Nearly three years ago, we reported on the kerfuffle over psychologists who were upset to find that the “mandatory assessment” fee they thought was, well, mandatory turned out to be entirely optional. The fee was being paid to the American Psychological Association (APA), the professional guild association for psychologists, to fund a legally separate organization, the APAPO, tasked with lobbying (mostly at the state level — not the federal level).
A class-action lawsuit against the APA was thrown out earlier last year on technical grounds (but with prejudice, suggesting a new lawsuit has a harder road to climb).
Despite that, a new lawsuit was recently filed in federal court in California “accusing the group of misleading its members into paying a fee used to fund its lobbying arm as part of their annual dues.”
Law360 has the story:
To fund the [APAPO lobbying] group, the APA started assessing the so-called special fees, which were included on its annual membership dues statement with the instruction that any members who provide any health-related services “must pay” the fees, Grossman claims.

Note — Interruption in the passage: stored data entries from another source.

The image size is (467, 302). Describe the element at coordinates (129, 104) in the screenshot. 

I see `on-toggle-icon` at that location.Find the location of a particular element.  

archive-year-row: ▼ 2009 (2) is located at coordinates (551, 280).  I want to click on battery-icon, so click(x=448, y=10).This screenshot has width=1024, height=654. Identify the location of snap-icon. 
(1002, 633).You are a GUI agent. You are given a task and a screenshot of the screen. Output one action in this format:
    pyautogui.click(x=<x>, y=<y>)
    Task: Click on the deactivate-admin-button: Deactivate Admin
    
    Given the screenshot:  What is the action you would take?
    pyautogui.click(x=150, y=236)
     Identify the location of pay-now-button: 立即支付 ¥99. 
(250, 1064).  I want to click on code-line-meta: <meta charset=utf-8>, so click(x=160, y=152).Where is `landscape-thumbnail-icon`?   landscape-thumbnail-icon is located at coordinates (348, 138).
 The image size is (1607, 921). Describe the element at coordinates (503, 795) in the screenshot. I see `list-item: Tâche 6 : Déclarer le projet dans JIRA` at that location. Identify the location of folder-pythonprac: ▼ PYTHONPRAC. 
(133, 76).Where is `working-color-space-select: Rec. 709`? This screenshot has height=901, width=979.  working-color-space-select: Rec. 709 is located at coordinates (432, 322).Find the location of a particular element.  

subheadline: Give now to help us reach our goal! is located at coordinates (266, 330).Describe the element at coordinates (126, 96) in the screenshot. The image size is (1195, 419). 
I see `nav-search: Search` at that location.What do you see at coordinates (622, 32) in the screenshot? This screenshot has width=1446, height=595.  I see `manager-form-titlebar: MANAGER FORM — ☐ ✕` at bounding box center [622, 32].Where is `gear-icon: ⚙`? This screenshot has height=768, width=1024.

These special fees were significant, ramping up to about $140 in 2011 — or about half of the APA dues themselves — according to the complaint.
This was backed by information on the group’s website and in a public statement, reiterating that the special fee was mandatory and that the only reason the fee was assessed separately was for tax reasons, due to APAPO’s separate tax status as a lobbying group, the suit alleges.
However, after a number of APA members discovered in 2010 that the special fee was only mandatory for membership in APAPO and began to spread the information to other members, the group had a turnaround, admitting its prior fee statements “[did] not make clear” that the fee was only for APAPO membership and that its 2011 dues statements would “be modified to clarify this point,” according to Grossman.
According to the APA, it continues to lose membership too, suffering an 8 percent decline in 2011 and nearly a 2 percent decline in 2012. Other professional organizations, including the Association for Psychological Science and the American Psychiatric Association, continue to see their membership ranks increase during the same period.
Given the APA’s confusing messaging and lack of apology about the issue, it’s not surprising to find that APA members have voted with their feet. ((Every time we and others asked the APA about the confusing messaging, spokespeople gave a canned response about the assessment being “mandatory” to be a member in the APAPO — one of those typical legal/PR answers that doesn’t answer the question.)) According to financial statements on the APAPO website, the special assessment fees received in 2011 dropped 14.5 percent — significantly more than the drop in overall APA membership for that year.
While we don’t want to see the APAPO go away, we do want to see the APA apologize for misrepresenting the fee for nearly a decade to its own members — and repay it to any member who felt misled. ((The APA can afford to fund APAPO entirely on its own — without the “special” assessment. They clearly have the money, between the generous compensation packages they pay their top executives, the $11.4M profit reported in 2010, and the $9.3M profit reported in 2011. The APAPO’s annual budget is only $5M.)) An ethical and responsible organization shouldn’t need a lawsuit as a prod in order to do the right thing.